Many biopics seem to assume that nobody’s read up on some of these lives and only know them on the surface from pop culture. “Grace of Monaco” seemed to take this idea, plus attempting to guess at what went on behind closed doors. The kids of Princess Grace blasted the film outright for being inaccurate in that approach, hence probably destroying chances for it to succeed even on Blu-ray after being pulled from theatrical release this last spring.
What does that bode for the future of the biopic, especially in high profile projects about once ubiquitous figures?
Are Lesser-Known Figures Better for Biopics?
Just this year alone we’ll be getting several biopics on some of the most notable names in music history. “Get on Up” about James Brown will have Chadwick Boseman playing the Godfather of Soul. Also, a movie about Freddy Mercury will be out, plus upcoming projects about Whitney Houston and (in the works via Don Cheadle), Miles Davis.
All of the above arguably should have had public input on who’s suitable to play those figures considering those legends influenced music and the public in large degrees. The public should also be privy to what the basic approach will be and whether it’s going to be based on facts or fictionalized accounts. While scripts have to be kept secret, letting the public know basically what to expect can help the producers figure out what the public will really warm to.

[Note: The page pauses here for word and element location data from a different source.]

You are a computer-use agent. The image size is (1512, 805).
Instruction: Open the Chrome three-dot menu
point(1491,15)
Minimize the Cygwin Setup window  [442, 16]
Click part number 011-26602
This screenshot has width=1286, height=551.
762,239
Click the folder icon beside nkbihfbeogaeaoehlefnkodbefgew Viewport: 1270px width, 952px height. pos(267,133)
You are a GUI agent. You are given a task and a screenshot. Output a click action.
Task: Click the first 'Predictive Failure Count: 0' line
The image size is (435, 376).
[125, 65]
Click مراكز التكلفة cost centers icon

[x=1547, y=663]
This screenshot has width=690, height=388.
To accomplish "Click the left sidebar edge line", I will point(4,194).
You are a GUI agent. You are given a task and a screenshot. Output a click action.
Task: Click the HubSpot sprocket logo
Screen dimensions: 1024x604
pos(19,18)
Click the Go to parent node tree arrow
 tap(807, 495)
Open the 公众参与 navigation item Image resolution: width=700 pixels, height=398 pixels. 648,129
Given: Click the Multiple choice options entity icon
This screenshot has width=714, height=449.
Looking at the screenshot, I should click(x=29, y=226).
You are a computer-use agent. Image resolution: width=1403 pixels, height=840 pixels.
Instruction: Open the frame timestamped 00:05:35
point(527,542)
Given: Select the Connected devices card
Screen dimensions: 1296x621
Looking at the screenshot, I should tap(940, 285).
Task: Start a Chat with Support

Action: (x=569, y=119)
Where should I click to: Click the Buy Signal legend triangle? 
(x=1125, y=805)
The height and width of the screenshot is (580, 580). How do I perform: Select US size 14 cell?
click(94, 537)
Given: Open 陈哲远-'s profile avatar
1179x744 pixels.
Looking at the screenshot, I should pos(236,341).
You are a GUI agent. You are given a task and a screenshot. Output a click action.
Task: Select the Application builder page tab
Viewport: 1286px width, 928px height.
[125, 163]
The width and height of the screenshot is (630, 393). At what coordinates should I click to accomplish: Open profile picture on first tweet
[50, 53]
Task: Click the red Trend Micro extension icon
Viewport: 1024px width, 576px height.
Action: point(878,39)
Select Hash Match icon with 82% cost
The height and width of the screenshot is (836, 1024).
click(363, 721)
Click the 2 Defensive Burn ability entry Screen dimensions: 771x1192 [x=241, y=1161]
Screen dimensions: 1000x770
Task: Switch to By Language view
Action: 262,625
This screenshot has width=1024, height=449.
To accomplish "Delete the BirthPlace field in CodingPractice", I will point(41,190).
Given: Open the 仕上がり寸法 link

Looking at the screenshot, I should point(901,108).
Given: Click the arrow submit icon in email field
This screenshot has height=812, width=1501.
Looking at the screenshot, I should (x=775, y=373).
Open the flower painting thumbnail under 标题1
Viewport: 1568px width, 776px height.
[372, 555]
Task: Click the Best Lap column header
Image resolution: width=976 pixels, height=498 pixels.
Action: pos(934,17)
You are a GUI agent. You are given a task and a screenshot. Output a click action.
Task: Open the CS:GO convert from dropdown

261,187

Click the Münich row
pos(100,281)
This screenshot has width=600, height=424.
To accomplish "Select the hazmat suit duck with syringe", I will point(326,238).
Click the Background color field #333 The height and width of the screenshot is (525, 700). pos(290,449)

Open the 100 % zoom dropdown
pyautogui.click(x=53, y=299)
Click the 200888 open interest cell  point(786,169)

It may have to be the new approach to biopics as the whole genre falls under more scrutiny lately in falling under the traps of using old biopic stereotypes. For some, it’s not enough to look at a real life as an artistic vision when we want more clarity in history to help understand it better.
Part of the way toward fixing this may be in taking on lives we don’t know all that much about. Alan Turing, for instance, isn’t a household name, even if he should be. With Turing the (grand)father of artificial intelligence, Benedict Cumberbatch will be playing him in a movie this year called “The Imitation Game.” Also, movies on wrestling coach turned murderer John du Pont (played in a naturalistic way by Steve Carell) will be an example of someone we don’t know all that well being more open to interpretation.
Hollywood may go that way more often so they don’t have to face such overwhelming response as fans of Aaliyah did with Zendaya. When there’s a fanbase protecting a household name years after they die, it’s going to be a chorus that hopefully changes biopics to being more accurate if we continue to artistically depict the legends.